[swift-evolution] [Proposal draft] Limiting @objc inference

Timothy Wood tjw at me.com
Wed Jan 4 22:59:30 CST 2017

> On Jan 4, 2017, at 4:50 PM, Douglas Gregor via swift-evolution <swift-evolution at swift.org> wrote:

> A Swift 3-to-4 migrator is the hardest part of the story. Ideally, the migrator to only add @objc in places where it is needed, so that we see some of the expected benefits of code-size reduction. However, there are two problems with doing so:
> Some of the uses that imply the need to add @objc come from Objective-C code, so a Swift 3-to-4 migrator would also need to compile the Objective-C code (possibly with a modified version of the Objective-C compiler) and match up the "deprecated" warnings mentioned in the Swift 3 compatibility mode bullet with Swift declarations.
> The migrator can't reason about dynamically-constructed selectors or the behavior of other tools that might directly use the Objective-C runtime, so failing to add a @objc will lead to migrated programs that compile but fail to execute correctly.
This seems fairly worrisome, but I’m sure how much so. I personally would probably prefer a guaranteed non-breaking migrator (since Swift 4 isn’t supposed to break stuff…) that adds the @objc where it was previously inferred. Sure, this won’t make existing code smaller/faster, but more importantly it won’t break it. The developer than then opt to remove the unneeded annotations over time (allowing for incremental testing and later bisection if a problem crops up).

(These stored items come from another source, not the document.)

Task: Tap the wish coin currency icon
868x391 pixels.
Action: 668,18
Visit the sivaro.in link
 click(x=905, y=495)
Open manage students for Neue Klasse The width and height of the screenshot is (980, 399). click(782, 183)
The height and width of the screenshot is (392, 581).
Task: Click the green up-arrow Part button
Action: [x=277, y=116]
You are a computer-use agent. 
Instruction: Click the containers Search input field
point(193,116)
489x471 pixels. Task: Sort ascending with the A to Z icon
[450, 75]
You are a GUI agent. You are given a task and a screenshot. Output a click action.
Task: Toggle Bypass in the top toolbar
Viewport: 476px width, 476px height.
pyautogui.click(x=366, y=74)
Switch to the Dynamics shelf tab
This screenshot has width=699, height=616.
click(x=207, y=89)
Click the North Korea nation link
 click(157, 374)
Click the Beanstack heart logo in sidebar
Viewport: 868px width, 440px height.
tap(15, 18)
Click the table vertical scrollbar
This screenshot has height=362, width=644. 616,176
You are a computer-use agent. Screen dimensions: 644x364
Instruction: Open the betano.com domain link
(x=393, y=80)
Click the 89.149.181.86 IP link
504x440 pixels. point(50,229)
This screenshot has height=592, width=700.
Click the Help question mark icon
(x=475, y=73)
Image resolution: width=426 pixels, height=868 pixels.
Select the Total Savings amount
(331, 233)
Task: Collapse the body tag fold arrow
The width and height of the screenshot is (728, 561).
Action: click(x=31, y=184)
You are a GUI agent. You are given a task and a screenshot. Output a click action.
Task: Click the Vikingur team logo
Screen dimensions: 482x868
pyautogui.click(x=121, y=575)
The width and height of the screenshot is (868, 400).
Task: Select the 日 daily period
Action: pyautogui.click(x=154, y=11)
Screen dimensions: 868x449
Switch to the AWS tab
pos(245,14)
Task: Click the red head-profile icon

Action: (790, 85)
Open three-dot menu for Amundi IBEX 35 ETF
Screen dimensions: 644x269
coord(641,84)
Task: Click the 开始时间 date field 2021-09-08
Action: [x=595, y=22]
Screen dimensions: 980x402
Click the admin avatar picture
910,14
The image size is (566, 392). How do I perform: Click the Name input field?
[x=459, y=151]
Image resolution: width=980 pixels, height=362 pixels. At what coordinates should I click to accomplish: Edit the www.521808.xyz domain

> Proposal add-on: @objc annotations on class definitions and extensions
> If the annotation burden of @objc introduced by this proposal is too high, we could make @objc on a class definition or extension thereof imply @objc on those members that can be exposed to Objective-C. For example:
> @objc extension MyClass {
>   // implicitly @objc
>   func f() { }
>   // Cannot be exposed to Objective-C because tuples aren't representable in Objective-C
>   func g() -> (Int, Int) { return (1, 2) }
> }
This seems like it goes counter to cleaning up the confusion by re-introducting silent non-exposure due to use of Swift-only types. It also seems odd that @objc would cascade to members when `public` and other access levels don’t (though it could do the same inference based on the access level of the types involved.

Overall this looks pretty appealing!